WORK TO DO:
From the rows below, extract every line that contains the string "resolution". Treat uppercase and lowercase as different.

INPUT MATERIAL:
- - -
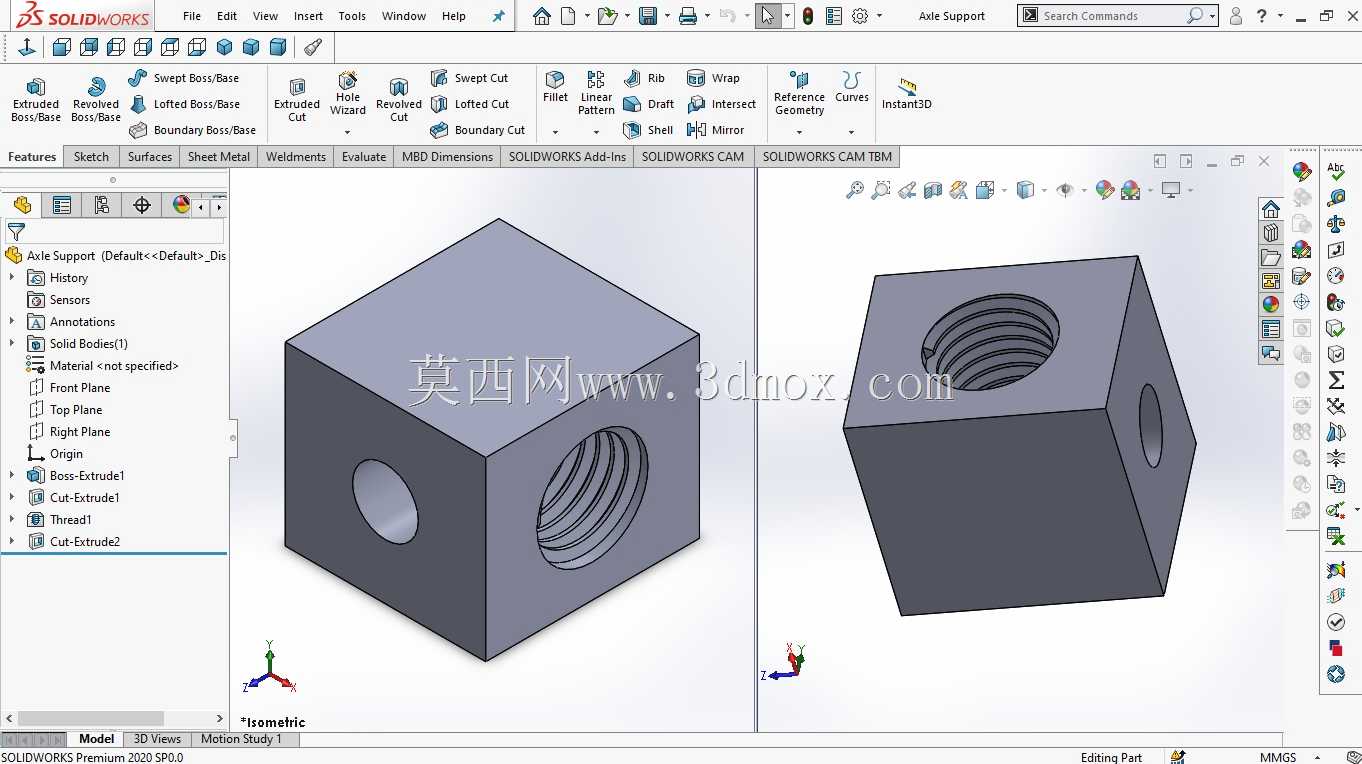Toggle hide/show items in view toolbar
The width and height of the screenshot is (1362, 764).
pyautogui.click(x=1065, y=189)
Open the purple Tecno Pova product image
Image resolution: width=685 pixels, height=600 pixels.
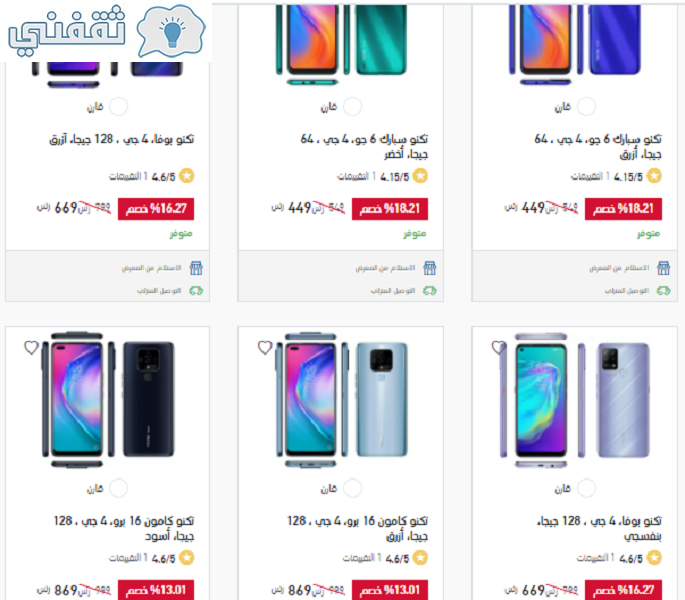(575, 400)
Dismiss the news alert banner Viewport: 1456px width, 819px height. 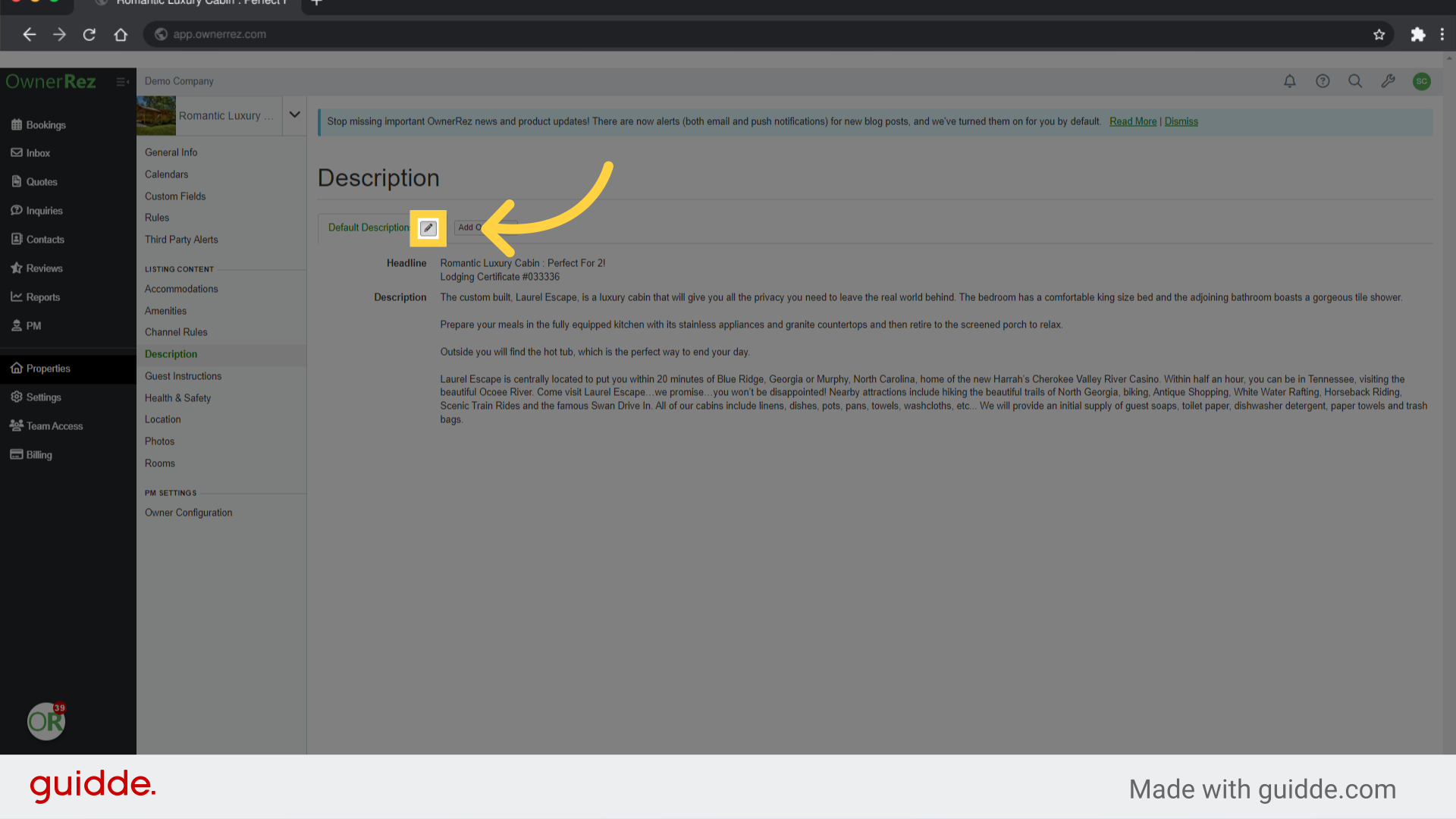1181,121
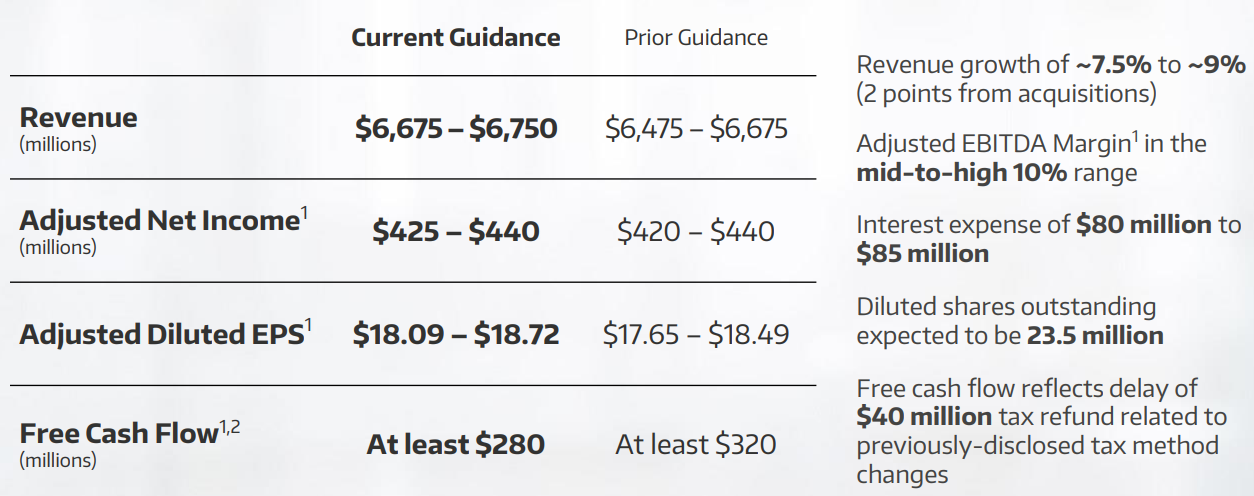Click prior net income value $420 – $440
Image resolution: width=1254 pixels, height=496 pixels.
coord(696,232)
- - -
SOLVED EXERCISE:
Image resolution: width=685 pixels, height=600 pixels.
Image resolution: width=1254 pixels, height=496 pixels.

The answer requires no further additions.